Apesar de ser um sertanejão rude desses socobós, o homem tinha visão do futuro e pensou, lá nele, na sua fé, pois era temente a Deus: o arraial de São João está no começo; é bom trazer um padre pra ajudar a civilizar essas brabezas de gerais. Isso foi no ano de 1846, se não me falha a cachola. Desde esse dia, o homem não dormiu mais direito, pois a idéia ferroteava-lhe a alma como um esporão de arraia. E no quebrar das barras de um dia de setembro, que se perde na poeira do tempo, sem aviso jogou o lombilho na cacunda do matungo e rompeu estirão, vencendo as leguonas, de rota batida pra capital da província. Ia na sua fé, com o matungo batendo orelhas, por aqueles caminhos desconhecidos, buscar um padre pra ajudar a amansar essa região. Foi o primeiro homem saído dessas brenhas a realizar tão grande proeza. Estradas não existiam, a não ser a rota das águas. Mas o velho Caetano Tavares, movido por sua fé e bravura, rompeu estirão, atravessando rios, brejos, matarias, transmontou morraria, cruzou os Pirineus e, costeando a Serra-Dourada numa fulgurante manhã de céu azul, com uma solama arregalada, bateu dentro de Vila Boa.
As autoridades, lá de cima, ficaram com os queixos caídos, com tamanha audácia e coragem de Caetano Tavares da Silva.
O padre Rafael de Taggia, comovido pela fé e bondade de Caetano Tavares, resolveu acompanhá-lo na volta, para ajudá-lo no desbravamento dessa região.
-Uê! Uê! Exclama, surpreso, Tião, pois antão não foi o homem que amansou as onças e a bugrada da região?!
-É verdade, Tião, e sabe lá Deus com quanto sofrimento!

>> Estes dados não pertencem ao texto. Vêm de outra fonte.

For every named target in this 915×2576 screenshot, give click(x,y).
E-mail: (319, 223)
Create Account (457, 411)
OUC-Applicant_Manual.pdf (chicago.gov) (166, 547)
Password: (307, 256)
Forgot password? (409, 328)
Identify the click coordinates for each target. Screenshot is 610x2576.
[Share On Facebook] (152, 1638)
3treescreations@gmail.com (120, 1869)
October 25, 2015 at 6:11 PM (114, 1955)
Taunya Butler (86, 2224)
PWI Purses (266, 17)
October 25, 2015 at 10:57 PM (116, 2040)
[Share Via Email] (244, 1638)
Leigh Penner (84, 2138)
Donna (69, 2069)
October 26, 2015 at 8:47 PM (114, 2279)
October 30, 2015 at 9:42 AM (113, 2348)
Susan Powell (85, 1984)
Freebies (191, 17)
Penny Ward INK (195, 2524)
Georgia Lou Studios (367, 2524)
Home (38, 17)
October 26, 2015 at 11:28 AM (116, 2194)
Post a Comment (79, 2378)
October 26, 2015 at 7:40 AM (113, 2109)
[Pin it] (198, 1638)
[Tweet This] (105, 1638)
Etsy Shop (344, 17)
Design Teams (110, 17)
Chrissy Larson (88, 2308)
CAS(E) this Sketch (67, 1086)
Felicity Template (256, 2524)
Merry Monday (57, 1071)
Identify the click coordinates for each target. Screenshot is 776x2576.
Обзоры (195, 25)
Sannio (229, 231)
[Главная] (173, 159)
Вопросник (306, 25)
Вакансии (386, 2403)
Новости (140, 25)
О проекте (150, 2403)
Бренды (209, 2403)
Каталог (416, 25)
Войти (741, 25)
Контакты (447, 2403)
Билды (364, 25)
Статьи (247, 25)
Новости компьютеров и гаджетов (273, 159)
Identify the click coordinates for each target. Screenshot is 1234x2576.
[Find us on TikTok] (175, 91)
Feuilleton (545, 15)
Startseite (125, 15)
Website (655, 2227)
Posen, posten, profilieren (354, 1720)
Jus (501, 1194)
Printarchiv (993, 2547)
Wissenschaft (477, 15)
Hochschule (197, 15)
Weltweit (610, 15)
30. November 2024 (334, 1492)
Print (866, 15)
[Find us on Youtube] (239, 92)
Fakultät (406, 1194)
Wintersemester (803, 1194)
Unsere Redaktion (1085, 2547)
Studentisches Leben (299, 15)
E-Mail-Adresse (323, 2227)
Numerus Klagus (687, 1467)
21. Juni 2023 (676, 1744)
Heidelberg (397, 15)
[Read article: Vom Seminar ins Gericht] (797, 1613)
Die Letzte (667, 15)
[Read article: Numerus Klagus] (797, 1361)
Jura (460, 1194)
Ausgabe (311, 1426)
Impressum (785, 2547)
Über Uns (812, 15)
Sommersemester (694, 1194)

-Antão, não tenho dúvida, é ele o verdadeiro fundador do arraial de São João!
-É o que sempre digo. Agora, é claro, que sou um velho ignorantão, sem modos. Mas sei, na minha saberência, que os padres, por terem muita leitura, trouxeram o progresso e organizaram a fundação de Pedro Afonso.
Januário, levantando-se do chão, bate no peito, de forma enérgica, e reitera empolgado:
-Justiça seja feita! Caetano Tavares da Silva é o verdadeiro desbravador da região de Pedro Afonso!”